The 2018 Incubator Fund began supporting two new projects led by Professor Jessika Trancik, in the Institute for Data, Systems and Society, and Professor Douglas Hart, in the department of Mechanical Engineering. The Trancik team seeks to study on-site renewable energy storage systems and the Hart team will be engaging in a two-semester class to prototype carbon-neutral cooling systems.
In 2017 the fund awarded four multi-departmental projects, all of which use the MIT campus as a test bed for research in sustainable operations, management, and design. The four project teams are lead by Kripa Varanasi of the Department of Mechanical Engineering, Randy Kirchain and Jeremy Gregory of the Concrete Sustainability Hub, Lisa Anderson of the Department of Chemical Engineering, and Danielle Dahan of the Center for Energy and Environmental Policy Research.

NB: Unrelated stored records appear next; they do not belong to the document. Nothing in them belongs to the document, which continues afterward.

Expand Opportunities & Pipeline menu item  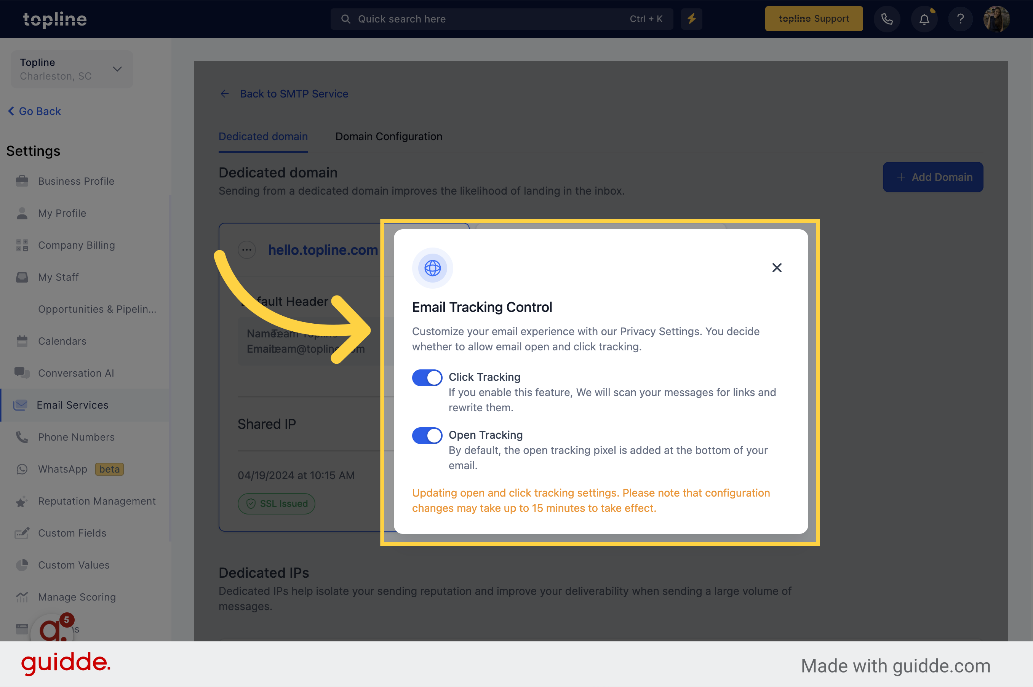coord(98,308)
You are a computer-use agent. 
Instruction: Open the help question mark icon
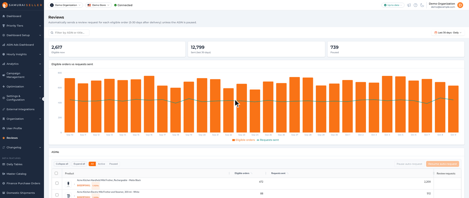[416, 5]
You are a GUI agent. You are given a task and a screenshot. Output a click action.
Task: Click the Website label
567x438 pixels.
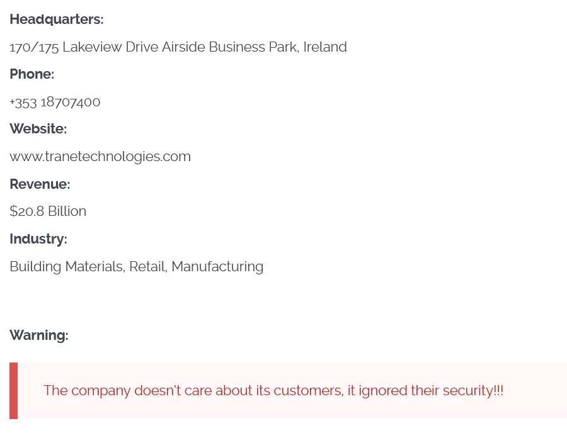pos(38,129)
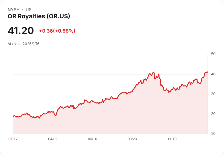Click the OR Royalties (OR.US) title
Viewport: 224px width, 155px height.
coord(39,16)
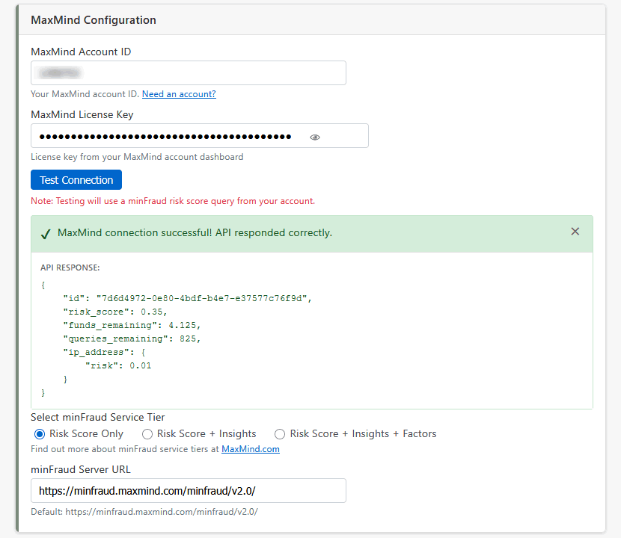
Task: Click the green success checkmark icon
Action: (x=46, y=233)
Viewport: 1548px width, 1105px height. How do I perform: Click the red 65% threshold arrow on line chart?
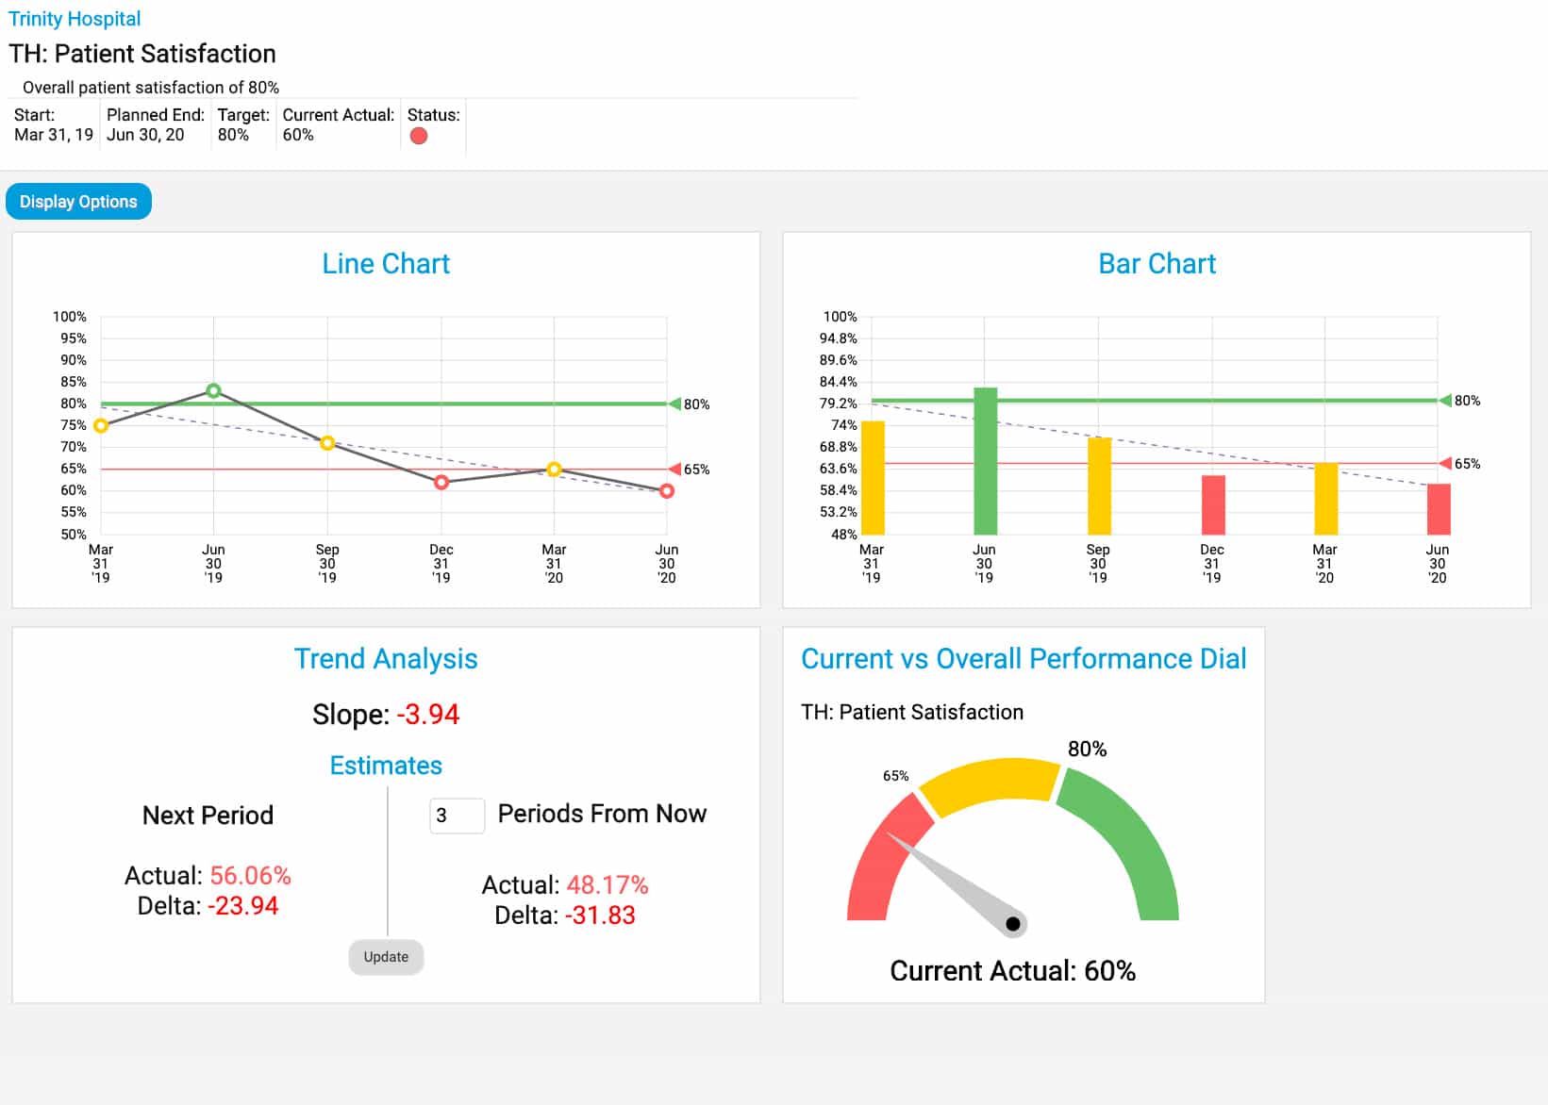tap(675, 470)
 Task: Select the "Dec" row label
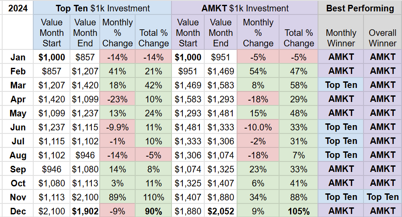(x=18, y=211)
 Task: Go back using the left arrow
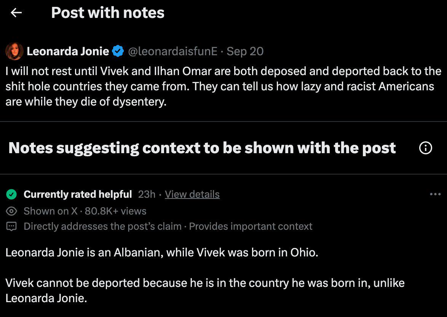pyautogui.click(x=16, y=13)
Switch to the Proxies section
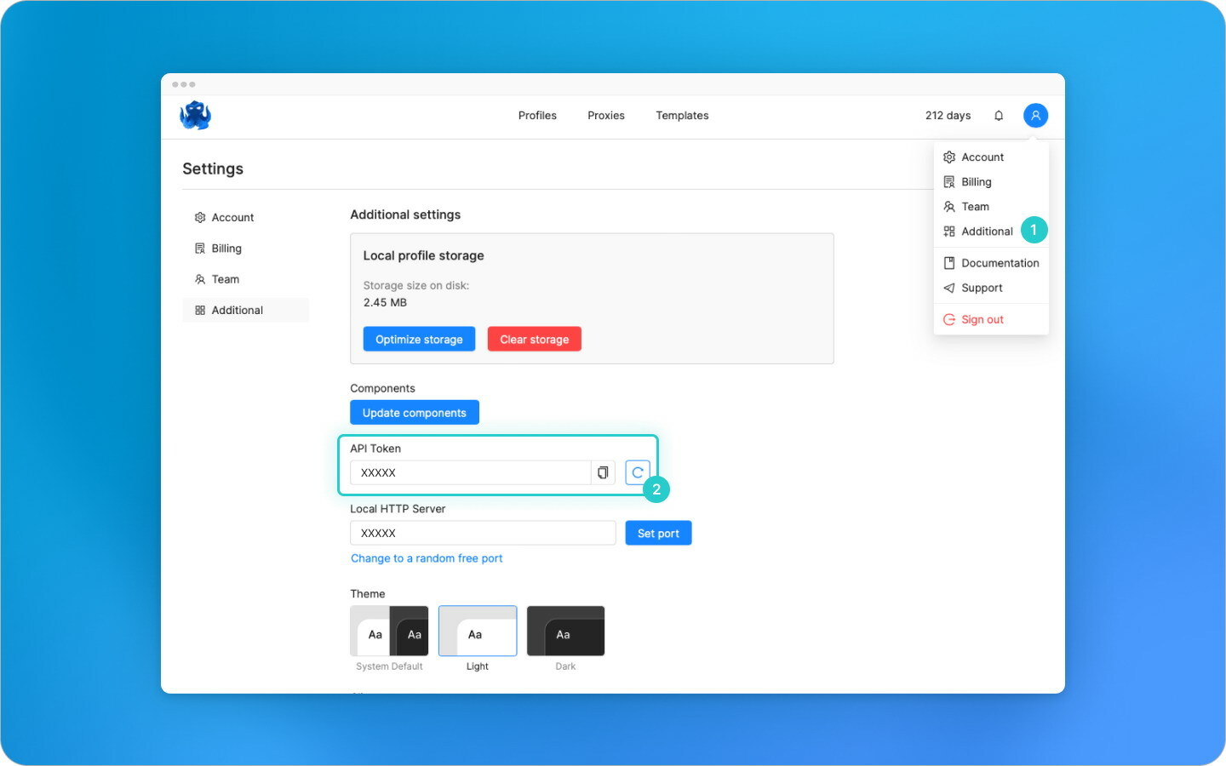 click(605, 115)
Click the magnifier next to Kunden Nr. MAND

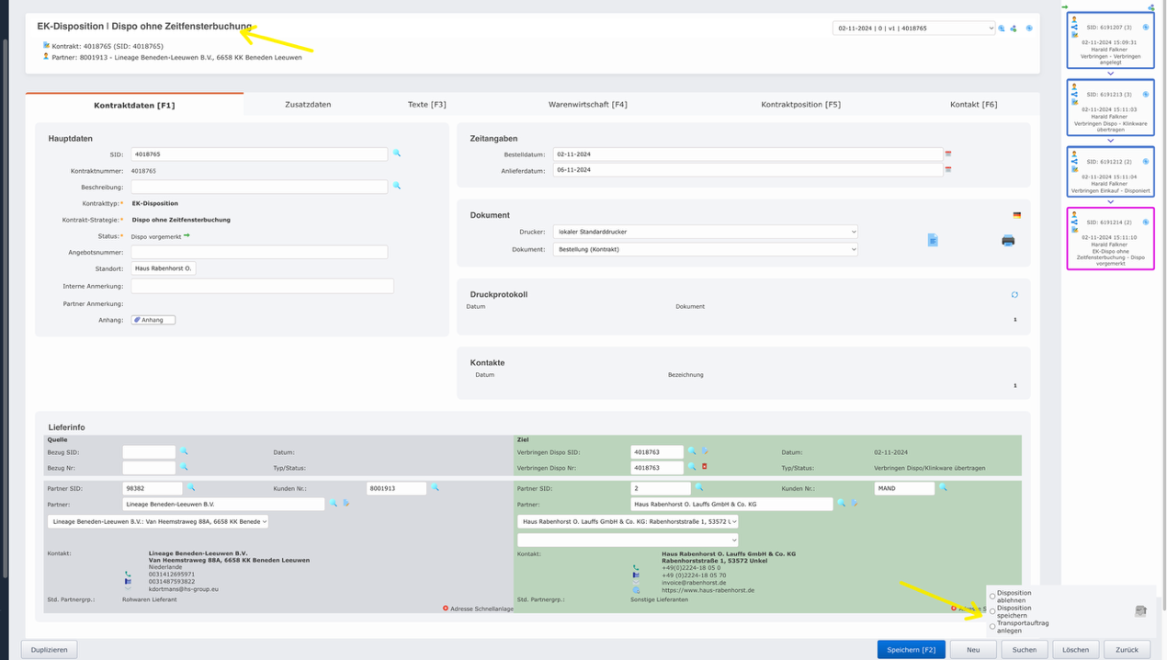point(943,488)
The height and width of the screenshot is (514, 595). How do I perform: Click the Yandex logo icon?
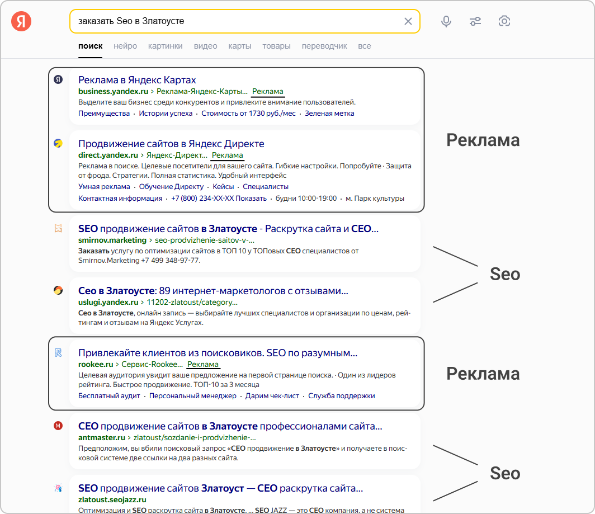(x=21, y=21)
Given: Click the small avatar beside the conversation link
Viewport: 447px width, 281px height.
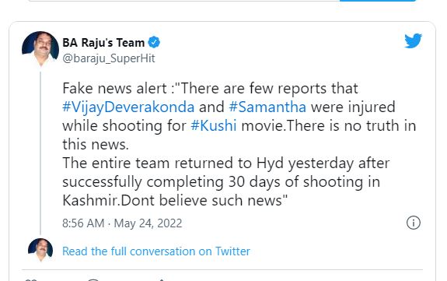Looking at the screenshot, I should pyautogui.click(x=40, y=250).
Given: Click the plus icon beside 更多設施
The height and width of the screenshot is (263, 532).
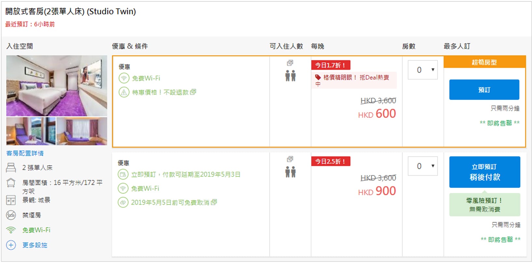Looking at the screenshot, I should click(11, 245).
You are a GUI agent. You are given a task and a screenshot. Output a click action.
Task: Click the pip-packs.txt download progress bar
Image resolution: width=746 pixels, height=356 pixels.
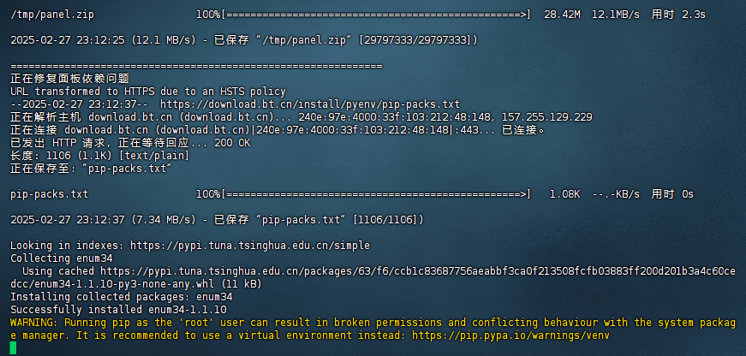(x=375, y=194)
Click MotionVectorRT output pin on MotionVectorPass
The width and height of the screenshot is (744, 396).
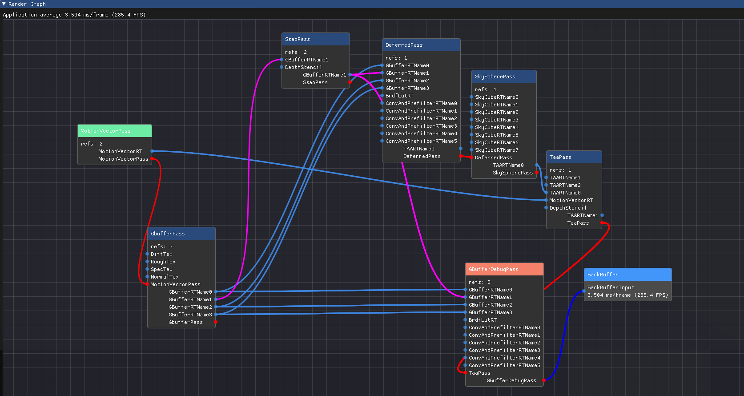tap(152, 151)
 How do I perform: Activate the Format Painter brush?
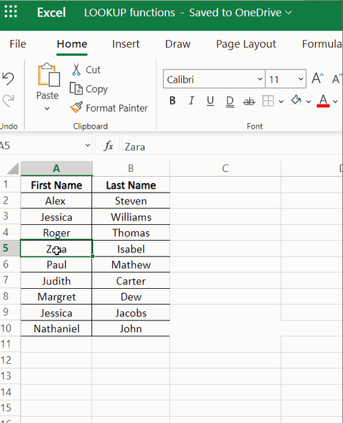(x=76, y=107)
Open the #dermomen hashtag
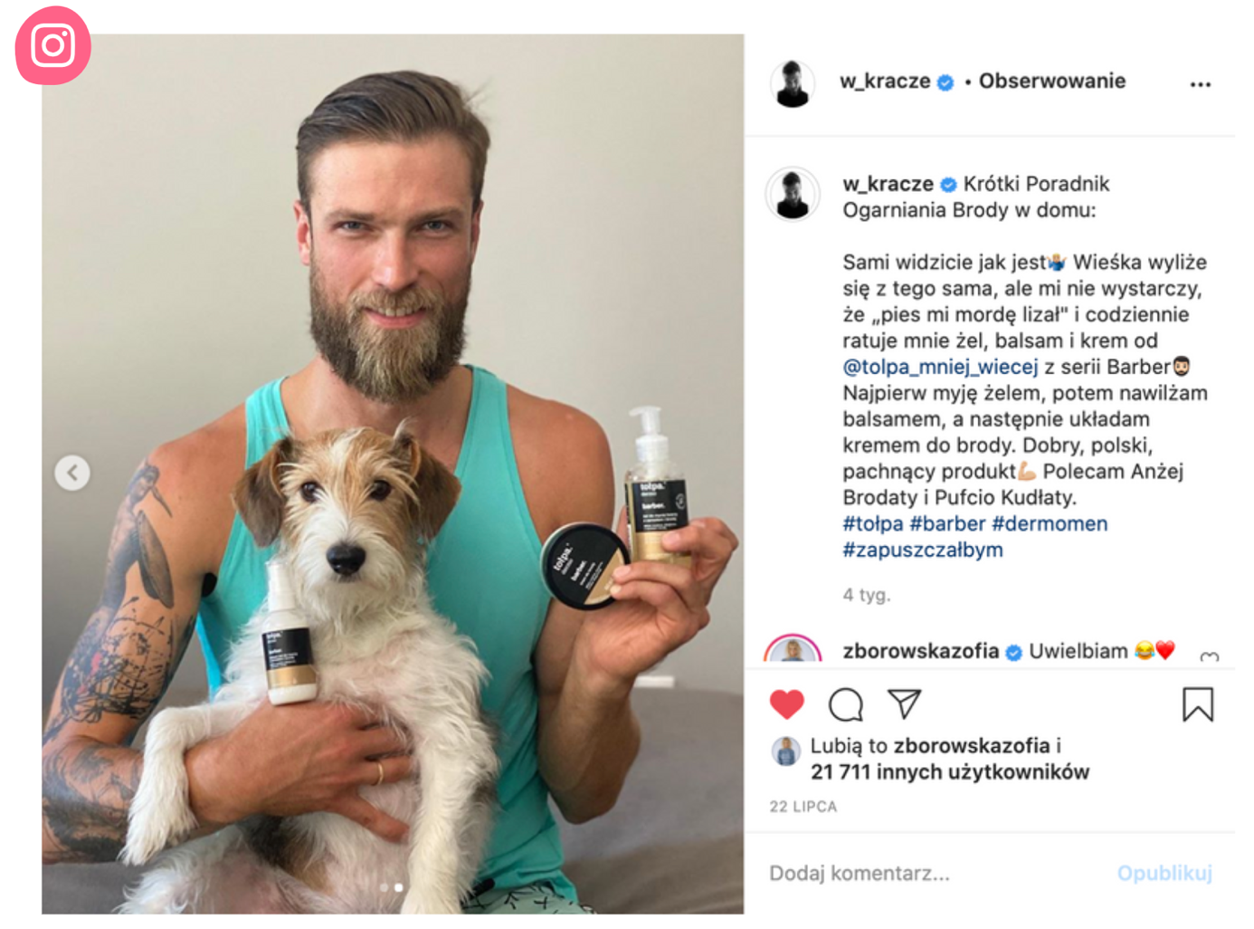Screen dimensions: 1254x929 (x=1050, y=523)
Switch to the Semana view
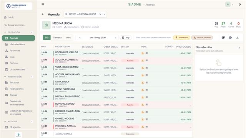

The Campus Sustainability Incubator Fund was made possible through a generous gift from Malcom M. Strandberg. Malcom served as Research and Development Chief Architect at Aspect Software for 32 years, with a career in technology spanning nearly four decades. Passionate about sustainable living, he has created a “Tech Village” model for small-scale, high-density green communities.
Inspired by his late father, long-time MIT Physics professor Malcom W.P. “Woody” Strandberg, PhD ’48, Malcom has directed other parts of his gift to MIT’s D-Lab, to the MIT Office of Engineering Outreach’s STEM program, and to sustainability projects at the Priscilla King Gray Public Service Center.
In a recent interview in the MIT Technology review, Malcom said he is excited to be plugged into MIT’s work to promote the health of the planet and is confident that the Institute will be a global leader in innovative approaches to sustainability. “If MIT shows it can make progress in these areas, then hopefully other places will try to do it as well,” he said.
The challenges of sustainability are both local and global. Creating transformative solutions requires deep collaboration among community leaders and members on campus, city and global scales.
We start with you to find solutions at the campus level to serve both the institution's needs as well as to incubate new and big ideas.